In epidemiologic studies, low total testosterone levels have been associated with an increased risk of diabetes and metabolic syndrome. However, in longitudinal analyses of epidemiologic data, SHBG levels, but not total or free testosterone levels, are independently associated with incident diabetes and metabolic syndrome after adjusting for age, adiposity, and comorbid conditions. SHBG is being recognized as an important independent marker of metabolic risk.

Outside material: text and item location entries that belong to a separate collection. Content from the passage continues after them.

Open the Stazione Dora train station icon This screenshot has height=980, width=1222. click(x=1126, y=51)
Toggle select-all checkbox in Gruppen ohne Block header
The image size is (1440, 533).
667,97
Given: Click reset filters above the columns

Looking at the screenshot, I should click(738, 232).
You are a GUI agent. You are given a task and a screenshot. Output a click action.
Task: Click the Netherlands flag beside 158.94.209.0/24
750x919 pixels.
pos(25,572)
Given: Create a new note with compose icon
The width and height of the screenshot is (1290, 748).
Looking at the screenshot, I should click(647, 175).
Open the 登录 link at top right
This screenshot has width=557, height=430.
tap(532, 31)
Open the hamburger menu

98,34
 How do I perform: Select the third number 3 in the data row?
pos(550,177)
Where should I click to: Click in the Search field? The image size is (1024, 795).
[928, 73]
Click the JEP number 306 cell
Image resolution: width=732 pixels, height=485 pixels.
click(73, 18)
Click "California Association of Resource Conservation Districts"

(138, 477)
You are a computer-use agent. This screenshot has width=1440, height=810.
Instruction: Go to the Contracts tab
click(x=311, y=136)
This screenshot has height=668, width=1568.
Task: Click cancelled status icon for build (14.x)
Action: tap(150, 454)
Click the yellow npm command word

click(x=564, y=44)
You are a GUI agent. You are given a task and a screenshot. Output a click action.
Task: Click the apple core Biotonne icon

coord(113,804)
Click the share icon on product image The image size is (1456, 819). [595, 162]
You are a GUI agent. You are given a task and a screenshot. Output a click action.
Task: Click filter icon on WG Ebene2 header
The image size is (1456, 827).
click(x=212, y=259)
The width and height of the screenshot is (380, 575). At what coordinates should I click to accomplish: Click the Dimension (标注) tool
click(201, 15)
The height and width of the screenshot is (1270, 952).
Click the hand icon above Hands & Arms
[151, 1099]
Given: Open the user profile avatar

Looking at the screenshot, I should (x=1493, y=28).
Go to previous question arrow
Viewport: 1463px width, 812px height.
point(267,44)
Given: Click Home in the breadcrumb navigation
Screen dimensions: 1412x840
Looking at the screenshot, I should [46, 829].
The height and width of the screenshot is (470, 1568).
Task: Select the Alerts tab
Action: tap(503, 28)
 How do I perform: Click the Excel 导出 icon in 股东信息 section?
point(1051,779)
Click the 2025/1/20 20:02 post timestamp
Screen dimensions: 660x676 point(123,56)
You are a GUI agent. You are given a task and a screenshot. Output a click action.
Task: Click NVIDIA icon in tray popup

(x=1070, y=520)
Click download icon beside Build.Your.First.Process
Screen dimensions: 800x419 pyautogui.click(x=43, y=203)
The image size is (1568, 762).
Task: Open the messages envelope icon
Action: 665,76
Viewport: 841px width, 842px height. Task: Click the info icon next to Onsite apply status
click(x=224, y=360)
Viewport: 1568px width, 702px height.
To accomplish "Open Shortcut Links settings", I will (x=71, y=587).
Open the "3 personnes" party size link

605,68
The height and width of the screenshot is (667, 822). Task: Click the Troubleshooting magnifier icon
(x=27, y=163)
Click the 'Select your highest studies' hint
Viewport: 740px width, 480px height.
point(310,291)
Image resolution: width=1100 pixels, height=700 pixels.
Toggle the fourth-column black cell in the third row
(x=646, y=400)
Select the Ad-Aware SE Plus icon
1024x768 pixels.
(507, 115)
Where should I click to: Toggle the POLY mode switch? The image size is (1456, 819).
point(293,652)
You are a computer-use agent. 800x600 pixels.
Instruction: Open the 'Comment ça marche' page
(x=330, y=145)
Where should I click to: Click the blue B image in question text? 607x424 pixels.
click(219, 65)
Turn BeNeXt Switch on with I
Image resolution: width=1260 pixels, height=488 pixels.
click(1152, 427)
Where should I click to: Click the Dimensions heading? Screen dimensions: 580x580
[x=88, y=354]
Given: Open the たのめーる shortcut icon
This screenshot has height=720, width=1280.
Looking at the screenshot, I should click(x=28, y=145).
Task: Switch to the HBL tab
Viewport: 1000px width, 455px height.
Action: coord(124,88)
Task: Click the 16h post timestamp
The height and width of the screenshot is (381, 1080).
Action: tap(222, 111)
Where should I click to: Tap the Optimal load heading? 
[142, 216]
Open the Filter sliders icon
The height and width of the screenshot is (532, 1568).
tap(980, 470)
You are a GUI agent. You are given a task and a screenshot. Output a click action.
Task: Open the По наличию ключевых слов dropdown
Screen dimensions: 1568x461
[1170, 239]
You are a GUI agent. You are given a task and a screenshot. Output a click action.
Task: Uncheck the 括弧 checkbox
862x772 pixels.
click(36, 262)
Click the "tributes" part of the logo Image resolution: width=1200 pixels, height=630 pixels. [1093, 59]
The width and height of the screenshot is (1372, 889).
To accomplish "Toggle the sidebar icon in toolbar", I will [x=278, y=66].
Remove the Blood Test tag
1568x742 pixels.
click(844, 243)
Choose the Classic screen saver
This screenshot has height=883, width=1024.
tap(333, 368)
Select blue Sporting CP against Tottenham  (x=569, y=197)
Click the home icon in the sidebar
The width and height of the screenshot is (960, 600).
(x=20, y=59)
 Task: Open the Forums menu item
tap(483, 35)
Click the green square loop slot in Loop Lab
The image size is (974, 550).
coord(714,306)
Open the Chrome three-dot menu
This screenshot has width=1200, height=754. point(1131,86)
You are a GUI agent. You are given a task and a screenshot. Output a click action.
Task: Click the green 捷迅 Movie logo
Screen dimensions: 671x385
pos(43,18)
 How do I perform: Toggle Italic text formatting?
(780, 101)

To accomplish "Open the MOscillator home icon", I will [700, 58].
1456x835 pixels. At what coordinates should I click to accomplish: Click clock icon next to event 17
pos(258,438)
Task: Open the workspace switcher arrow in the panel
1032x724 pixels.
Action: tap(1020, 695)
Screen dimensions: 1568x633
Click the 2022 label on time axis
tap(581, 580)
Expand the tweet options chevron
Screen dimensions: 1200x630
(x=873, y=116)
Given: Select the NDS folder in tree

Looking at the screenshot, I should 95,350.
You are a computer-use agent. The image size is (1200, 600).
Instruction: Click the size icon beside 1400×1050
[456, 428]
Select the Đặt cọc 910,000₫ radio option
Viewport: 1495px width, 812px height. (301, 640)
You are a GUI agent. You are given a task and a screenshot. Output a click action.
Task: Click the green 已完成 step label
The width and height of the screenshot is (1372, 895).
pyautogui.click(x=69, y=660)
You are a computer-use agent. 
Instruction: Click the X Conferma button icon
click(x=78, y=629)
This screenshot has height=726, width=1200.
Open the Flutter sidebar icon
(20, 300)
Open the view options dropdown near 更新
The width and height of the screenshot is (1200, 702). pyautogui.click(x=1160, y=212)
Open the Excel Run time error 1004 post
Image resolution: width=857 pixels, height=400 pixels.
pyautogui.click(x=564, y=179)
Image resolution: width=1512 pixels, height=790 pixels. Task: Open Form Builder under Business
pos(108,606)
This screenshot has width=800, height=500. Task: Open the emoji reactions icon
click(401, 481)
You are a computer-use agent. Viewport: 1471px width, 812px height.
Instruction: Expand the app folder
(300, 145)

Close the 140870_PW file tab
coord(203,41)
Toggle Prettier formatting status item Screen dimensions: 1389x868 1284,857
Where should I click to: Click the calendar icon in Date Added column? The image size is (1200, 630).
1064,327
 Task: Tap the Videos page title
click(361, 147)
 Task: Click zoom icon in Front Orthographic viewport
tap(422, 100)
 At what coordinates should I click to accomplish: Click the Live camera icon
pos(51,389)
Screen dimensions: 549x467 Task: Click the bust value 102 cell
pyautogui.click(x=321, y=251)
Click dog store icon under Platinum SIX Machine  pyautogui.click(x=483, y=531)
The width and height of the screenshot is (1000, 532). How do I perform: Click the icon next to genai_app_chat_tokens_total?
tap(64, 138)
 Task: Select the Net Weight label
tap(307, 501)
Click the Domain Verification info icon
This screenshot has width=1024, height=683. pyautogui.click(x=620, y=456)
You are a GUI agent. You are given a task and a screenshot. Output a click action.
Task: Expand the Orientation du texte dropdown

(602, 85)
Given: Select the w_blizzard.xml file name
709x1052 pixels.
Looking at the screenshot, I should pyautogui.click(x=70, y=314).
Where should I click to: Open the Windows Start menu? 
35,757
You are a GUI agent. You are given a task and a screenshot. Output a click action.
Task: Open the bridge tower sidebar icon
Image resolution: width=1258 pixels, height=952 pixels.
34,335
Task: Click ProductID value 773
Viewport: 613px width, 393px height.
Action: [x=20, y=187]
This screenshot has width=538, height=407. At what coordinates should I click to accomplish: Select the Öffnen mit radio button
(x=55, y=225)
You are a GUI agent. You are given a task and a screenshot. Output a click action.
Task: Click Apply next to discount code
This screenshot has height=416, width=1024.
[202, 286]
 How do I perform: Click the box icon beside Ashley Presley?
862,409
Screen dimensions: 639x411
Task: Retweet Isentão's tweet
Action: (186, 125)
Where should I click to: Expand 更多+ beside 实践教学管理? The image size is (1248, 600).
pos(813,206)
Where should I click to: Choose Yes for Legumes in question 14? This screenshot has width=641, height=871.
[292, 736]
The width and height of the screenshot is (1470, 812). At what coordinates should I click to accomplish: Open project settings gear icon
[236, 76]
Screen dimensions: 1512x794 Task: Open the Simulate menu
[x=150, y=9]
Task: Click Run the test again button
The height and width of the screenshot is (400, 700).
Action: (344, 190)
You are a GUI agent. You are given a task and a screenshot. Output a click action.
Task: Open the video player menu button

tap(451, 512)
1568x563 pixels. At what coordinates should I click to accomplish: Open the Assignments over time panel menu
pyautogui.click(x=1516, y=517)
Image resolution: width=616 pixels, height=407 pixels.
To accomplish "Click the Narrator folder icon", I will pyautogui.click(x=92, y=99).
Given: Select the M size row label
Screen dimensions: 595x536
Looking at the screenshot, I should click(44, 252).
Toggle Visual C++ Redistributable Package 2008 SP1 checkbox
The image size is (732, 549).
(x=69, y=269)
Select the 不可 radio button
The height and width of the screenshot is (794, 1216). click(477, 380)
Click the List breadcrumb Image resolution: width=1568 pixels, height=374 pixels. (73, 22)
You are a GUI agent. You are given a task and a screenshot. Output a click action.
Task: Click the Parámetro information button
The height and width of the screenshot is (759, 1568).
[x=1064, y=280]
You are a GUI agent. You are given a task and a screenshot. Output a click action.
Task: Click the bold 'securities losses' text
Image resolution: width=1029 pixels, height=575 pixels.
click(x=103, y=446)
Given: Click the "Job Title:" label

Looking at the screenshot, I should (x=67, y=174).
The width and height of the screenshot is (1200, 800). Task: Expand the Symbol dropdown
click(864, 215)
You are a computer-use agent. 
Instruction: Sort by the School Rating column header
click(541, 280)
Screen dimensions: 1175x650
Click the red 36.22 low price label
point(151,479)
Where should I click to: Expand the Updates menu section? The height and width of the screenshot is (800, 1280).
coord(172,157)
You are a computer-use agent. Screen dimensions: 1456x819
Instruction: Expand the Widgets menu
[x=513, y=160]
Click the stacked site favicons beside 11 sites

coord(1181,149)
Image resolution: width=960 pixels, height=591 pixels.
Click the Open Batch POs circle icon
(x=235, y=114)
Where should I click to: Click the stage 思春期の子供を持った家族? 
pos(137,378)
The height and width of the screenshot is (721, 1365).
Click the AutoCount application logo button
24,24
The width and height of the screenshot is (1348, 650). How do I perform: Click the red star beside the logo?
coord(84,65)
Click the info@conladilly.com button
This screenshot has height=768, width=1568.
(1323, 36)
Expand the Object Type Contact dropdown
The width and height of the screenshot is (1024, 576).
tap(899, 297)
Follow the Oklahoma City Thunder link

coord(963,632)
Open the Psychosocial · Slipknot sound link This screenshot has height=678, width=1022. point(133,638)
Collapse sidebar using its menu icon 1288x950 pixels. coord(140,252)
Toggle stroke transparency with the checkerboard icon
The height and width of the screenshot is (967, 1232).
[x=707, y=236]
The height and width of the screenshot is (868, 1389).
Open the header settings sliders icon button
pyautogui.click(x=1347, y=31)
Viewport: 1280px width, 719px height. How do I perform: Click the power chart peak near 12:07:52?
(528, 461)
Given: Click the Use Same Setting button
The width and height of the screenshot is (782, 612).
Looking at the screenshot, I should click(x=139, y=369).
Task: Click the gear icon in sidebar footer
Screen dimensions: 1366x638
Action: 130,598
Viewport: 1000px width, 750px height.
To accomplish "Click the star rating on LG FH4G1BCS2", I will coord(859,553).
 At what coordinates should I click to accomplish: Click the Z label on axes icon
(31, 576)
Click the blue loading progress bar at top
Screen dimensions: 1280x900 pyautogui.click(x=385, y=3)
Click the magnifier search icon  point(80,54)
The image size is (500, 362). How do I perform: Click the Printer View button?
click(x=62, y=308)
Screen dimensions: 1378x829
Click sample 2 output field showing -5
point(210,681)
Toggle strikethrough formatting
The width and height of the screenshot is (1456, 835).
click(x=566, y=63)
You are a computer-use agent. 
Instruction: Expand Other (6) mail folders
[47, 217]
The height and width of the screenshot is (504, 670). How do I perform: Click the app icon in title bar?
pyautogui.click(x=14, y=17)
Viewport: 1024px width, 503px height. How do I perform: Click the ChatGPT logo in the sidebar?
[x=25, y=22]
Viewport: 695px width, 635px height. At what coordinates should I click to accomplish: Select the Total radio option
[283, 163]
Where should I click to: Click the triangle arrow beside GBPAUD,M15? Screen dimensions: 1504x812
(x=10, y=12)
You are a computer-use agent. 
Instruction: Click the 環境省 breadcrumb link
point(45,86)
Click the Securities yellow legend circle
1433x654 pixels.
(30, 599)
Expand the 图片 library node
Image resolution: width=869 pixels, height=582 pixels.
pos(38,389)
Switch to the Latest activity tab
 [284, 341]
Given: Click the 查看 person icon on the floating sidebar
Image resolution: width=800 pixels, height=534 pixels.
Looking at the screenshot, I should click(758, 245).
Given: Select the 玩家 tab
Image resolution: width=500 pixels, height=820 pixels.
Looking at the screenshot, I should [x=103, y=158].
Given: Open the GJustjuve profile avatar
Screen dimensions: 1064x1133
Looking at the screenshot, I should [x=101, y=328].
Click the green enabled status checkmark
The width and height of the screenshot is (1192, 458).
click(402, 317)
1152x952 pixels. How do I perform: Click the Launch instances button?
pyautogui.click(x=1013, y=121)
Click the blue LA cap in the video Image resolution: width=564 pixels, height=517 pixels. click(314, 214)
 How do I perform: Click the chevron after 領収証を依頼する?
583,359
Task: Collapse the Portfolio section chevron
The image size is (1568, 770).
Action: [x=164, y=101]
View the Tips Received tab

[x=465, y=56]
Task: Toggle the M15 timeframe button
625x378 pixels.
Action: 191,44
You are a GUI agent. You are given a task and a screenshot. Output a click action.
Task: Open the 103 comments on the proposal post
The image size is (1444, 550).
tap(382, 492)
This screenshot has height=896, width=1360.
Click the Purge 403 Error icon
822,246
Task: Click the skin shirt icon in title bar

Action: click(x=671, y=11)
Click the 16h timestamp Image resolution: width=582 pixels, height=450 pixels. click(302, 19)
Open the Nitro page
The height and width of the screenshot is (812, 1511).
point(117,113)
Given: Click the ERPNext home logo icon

The induction of severe acute deficiency of testosterone, such as that induced by withdrawal of testosterone therapy in men with IHH or that induced therapeutically in men with prostate cancer receiving androgen deprivation therapy, is associated with the worsening of insulin resistance. Furthermore, testosterone administration reduces whole-body, subcutaneous as well as visceral fat ; therefore, testosterone therapy would be expected to improve insulin resistance in androgen-deficient men. However, randomized clinical trials have not shown consistent improvements in insulin resistance or diabetes outcomes with testosterone therapy.

Although several randomized, placebo-controlled trials of testosterone have been conducted in men with diabetes, the results of only one such trial have been published. The TIMES2 (Testosterone Replacement in Hypogonadal Men With Type 2 Diabetes and/or Metabolic Syndrome) Study was a randomized trial in which men with type 2 diabetes and/or metabolic syndrome were randomized to either 2% testosterone gel or placebo gel for 6 months. The change in hemoglobin A1C between groups did not differ significantly between groups. Thus, this and other unpublished trials have failed to show significant improvements in diabetes outcomes with testosterone therapy, although some trials have reported improvements in homeostatic model assessment for insulin resistance (HOMA-IR).